A falácia do “equilíbrio trabalho – família”

Por Carla Caracol, Directora de Recursos Humanos do Grupo Renascença Multimédia, Professora Universitária, membro da Direcção Nacional da APG e da DCH Portugal

Tenho que ser sincera! Não gosto rigorosamente nada da expressão “equilíbrio trabalho – família” ou, no estrangeirismo habitual, “work-life balance”!

Não gosto porque todos nós não nos cingimos apenas à vida profissional e à vivência em família. Somos muito mais e muito para além dessas duas categorias simplistas e, mesmo estas 2, não estão certamente em perfeito equilíbrio!

E isto é simples de provar, não carecendo de qualquer investigação científica.

Recordam-se de uma qualquer ocasião em que, estando a trabalhar, recebem uma notícia inesperada de uma doença súbita de um familiar próximo? Desejo que não, mas acredito que a maioria de vós já passou por isso… e o que fizeram? Esperaram pelo final do horário de trabalho para sair ou nem se lembraram, no imediato, do que tinham entre mãos e saíram a correr, ansiosos e preocupados? Aposto que a resposta recai na segunda opção.
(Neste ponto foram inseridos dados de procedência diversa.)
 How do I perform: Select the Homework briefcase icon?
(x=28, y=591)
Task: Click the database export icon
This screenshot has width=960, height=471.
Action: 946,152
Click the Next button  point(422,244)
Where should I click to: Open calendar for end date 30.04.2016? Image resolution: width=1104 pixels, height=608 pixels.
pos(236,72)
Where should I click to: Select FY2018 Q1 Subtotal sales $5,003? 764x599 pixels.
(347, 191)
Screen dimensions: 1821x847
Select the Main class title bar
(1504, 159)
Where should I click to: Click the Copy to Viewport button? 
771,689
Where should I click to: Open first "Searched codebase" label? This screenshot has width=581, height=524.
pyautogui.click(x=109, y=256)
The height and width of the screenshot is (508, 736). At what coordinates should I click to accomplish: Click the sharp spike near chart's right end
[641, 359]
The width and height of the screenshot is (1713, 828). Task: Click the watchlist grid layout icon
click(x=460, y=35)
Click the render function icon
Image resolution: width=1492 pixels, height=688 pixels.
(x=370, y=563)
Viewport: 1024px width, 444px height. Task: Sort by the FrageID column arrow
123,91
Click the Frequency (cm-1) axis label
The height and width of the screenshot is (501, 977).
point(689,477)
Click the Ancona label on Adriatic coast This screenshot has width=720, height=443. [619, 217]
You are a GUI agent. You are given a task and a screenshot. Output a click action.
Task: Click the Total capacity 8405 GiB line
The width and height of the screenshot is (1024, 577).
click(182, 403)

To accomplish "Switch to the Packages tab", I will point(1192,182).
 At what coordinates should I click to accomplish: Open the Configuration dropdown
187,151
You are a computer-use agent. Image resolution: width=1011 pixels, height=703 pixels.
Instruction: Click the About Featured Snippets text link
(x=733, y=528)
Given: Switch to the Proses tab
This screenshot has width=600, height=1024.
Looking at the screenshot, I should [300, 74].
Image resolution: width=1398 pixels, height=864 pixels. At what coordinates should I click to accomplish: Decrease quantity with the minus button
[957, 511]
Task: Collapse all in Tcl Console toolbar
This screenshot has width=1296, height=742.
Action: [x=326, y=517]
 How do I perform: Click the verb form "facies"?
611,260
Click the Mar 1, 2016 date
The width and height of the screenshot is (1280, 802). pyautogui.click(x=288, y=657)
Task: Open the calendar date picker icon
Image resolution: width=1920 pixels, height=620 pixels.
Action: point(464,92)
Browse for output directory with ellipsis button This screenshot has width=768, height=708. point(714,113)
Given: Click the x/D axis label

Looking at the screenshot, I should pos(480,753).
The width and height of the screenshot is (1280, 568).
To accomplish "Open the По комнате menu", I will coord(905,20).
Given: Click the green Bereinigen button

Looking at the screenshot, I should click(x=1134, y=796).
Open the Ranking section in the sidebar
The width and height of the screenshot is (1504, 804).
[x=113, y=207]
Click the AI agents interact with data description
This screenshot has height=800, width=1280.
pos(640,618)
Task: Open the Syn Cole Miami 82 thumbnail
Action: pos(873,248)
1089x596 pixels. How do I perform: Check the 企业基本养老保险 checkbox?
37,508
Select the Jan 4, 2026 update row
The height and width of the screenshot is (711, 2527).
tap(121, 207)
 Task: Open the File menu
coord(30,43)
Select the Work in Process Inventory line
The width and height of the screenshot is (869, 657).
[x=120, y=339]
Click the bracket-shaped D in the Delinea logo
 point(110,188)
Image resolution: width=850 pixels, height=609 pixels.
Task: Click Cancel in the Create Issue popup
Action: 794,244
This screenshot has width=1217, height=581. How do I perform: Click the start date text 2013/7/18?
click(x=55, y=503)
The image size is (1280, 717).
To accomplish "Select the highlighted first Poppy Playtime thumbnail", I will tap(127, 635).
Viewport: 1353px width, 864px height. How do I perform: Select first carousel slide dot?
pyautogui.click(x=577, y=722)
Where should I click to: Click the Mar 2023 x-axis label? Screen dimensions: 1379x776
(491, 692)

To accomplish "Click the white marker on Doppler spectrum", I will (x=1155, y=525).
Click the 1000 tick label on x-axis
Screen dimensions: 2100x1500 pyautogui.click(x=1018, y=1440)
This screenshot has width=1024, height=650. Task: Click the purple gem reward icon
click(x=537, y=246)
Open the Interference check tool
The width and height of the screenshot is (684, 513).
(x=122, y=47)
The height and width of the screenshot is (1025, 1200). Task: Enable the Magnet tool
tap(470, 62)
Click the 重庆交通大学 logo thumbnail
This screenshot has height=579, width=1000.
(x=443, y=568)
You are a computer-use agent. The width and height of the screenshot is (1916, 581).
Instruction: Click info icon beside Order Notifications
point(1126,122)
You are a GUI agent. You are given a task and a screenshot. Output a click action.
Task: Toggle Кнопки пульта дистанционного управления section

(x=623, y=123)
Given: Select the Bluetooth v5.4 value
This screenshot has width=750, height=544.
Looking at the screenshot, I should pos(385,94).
E porque vos trago este assunto? Porque, sobretudo desde o início da pandemia, que este construto académico tem vindo a ser utilizado de forma incorrecta ou, pelo menos desadequada, sem enquadramento pragmático e honesto, que, incorrectamente transposto para as práticas de Recursos Humanos, pode originar uma gestão abusiva dos ditos recursos pouco humanizada.

Quando assumimos, em termos corporativos, que queremos que os nossos colaboradores tenham as condições necessárias para conseguir equilibrar o seu trabalho e a vida familiar, estamos a assumir que, numa balança, estes têm o mesmo peso e que, para além do seu horário de trabalho, estes têm (apenas) a sua família. Ora, uma qualquer pessoa que não viva debaixo de uma pedra, que tenha uma experiência social (dita) normal, mesmo que em tempos conturbados de confinamento, tem amigos, hobbies… tem toda uma vida paralela, com maior ou menor importância, mas real, que deve ser promovida e estimulada.

Tenho receio que este “cultivo” da cultura equilibrista tenha um fim, mesmo que inconsciente, de mecanização/automatização do trabalho ou pior, da essência humana. Todos nós temos que ser muito mais do que esta dupla dimensão, sob pena de termos uma vivência semi-eremita.

Não raras vezes me perguntam porque, em situação de entrevista de selecção, os profissionais de Recursos Humanos questionam os candidatos sobre actividades de tempos livres ou simplesmente os desafiam a falarem um pouco, de forma não orientada, sobre si. Percebem agora a importância desta informação?

As empresas não precisam de pessoas que vivem apenas do e para o trabalho, compatibilizando-o com a família. As empresas precisam que as suas pessoas sejam verdadeiramente humanas, com experiências sociais ricas e diversas, em termos de qualidade, quantidade e, sobretudo, de satisfação e realização. As empresas precisam que as suas pessoas se reenergizem fora do espaço e tempo do trabalho! Numa altura em que todos falamos sobre saúde mental, será que acreditamos mesmo que apenas a nossa vida familiar e profissional nos traz satisfação e prazer?

E é, por este motivo, e vários outros, cujo espaço exíguo para esta crónica não permite desenvolver, que prefiro, incomparavelmente, falar em conciliação vida profissional com vida pessoal.

Todos nós precisamos assumir as várias dimensões da nossa vivência que geram bem-estar, porque só assim seremos seres humanos plenos e, consequentemente, profissionais motivados e performantes. E quando o tempo ou a energia disponível para essas várias facetas da nossa condição humana escasseia, a solidão ganha espaço e a tristeza, depressão ou burnout aparecem com mais facilidade.

Por isso, é importante, diria mesmo essencial, conseguirmos conciliar tudo o que nos faz feliz, para além do que temos mesmo que fazer por inerência da vida adulta! E sim, é essencial em termos pessoais, para nos sentirmos úteis e verdadeiramente vivos, mas também enquanto profissionais, pois estaremos mais disponíveis, mais focados, mais cooperantes e isto traz retorno para a empresa! Nunca se esqueçam de que nem sempre o aluno mais estudioso se tornou o profissional mais bem sucedido e com melhor desempenho!